Pour les salariés américains, l’heure n’est plus à la grande démission. Face à une conjoncture économique incertaine, ils sont de plus en plus nombreux à ne pas vouloir prendre le risque de changer d’emploi, même s’ils se considèrent insatisfaits ou mécontents. Un phénomène émergent qui porte le nom de "job hugging". Ce nouvel ajout au lexique du travail désigne le fait pour les employés de s’accrocher à leur poste comme à une bouée de sauvetage. Mais ce néologisme traduit avant tout une forte inquiétude des salariés quant à leur avenir.

"Les licenciements qui ont suivi ce qui était ‘censé’ être une période de reprise après la crise sanitaire de 2020 ont renforcé l'insécurité sur un marché déjà fragilisé, avance auprès de Forbes Jennifer Schielke, PDG et cofondatrice du cabinet de recrutement Summit Group Solutions. S'accrocher à ce que l'on a semble être une stratégie logique pour garantir sa stabilité et sa sécurité". En cause, donc, l’incertitude alimentée notamment par la politique américaine sur les tarifs douaniers ou les licenciements massifs au niveau fédéral, mais également l’adoption croissante de l’intelligence artificielle par les entreprises du monde entier.

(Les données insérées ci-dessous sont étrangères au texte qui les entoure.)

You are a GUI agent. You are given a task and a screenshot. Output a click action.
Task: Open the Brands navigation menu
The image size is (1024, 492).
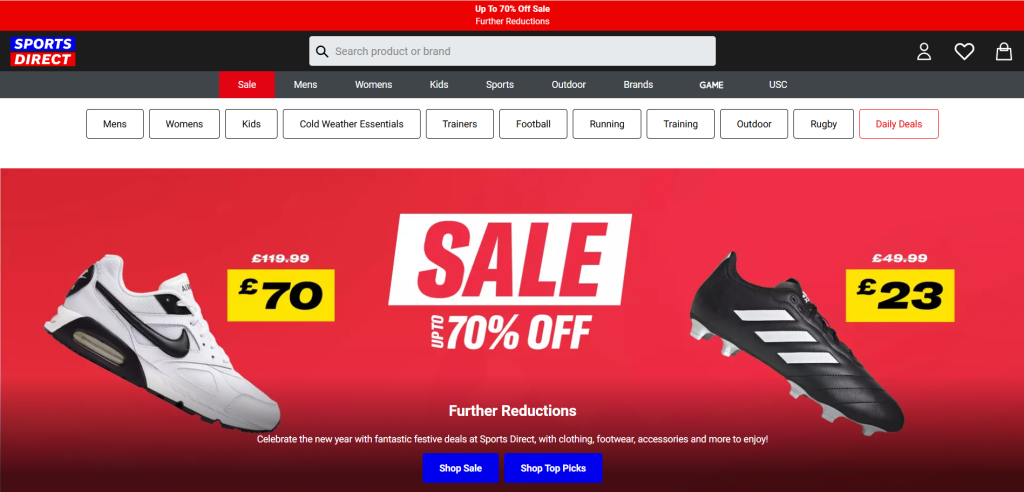tap(638, 85)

"Au-delà des tensions géopolitiques et du ralentissement de la croissance mondiale, ce coup d'arrêt s'explique aussi par l'évolution accélérée des métiers, surtout chez les cols blancs, bousculés par l'arrivée massive de l'IA", confirme Éric Gras, spécialiste du marché de l'emploi chez Indeed, interrogé par Le Point. Dans une enquête menée par le cabinet de recrutement LHH, 46% des cadres dirigeants interrogés affirment en effet avoir déjà réduit leurs effectifs pour faire place à l’IA, tandis que 54% prévoient de le faire dans les cinq prochaines années.

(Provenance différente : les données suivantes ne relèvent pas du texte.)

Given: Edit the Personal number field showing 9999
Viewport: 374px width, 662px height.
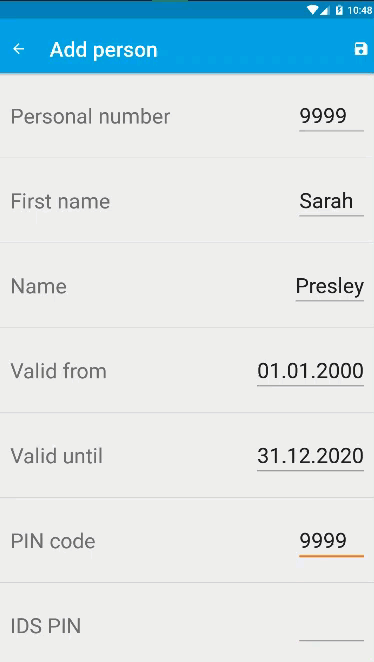Looking at the screenshot, I should pos(331,116).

65% des salariés se sentent "coincés"

Outre-Atlantique, les données du marché de l’emploi témoignent d’ailleurs de cette nouvelle frilosité. En août 2025, le taux de démissions a atteint 1,9%, soit le niveau le plus bas observé depuis 2015 – sans compter la période de pandémie - rapporte le Bureau américain des statistiques du travail. Parallèlement, une grande majorité des salariés déclarent ne pas envisager de changer d’emploi durant les six prochains mois, d’après l’indice développé par le cabinet de conseil Eagle Hill. Une inertie qui crée un cercle vicieux : plus les employés s’accrochent à leur emploi, moins de postes se libèrent et moins ils se sentent dans de bonnes dispositions pour démissionner.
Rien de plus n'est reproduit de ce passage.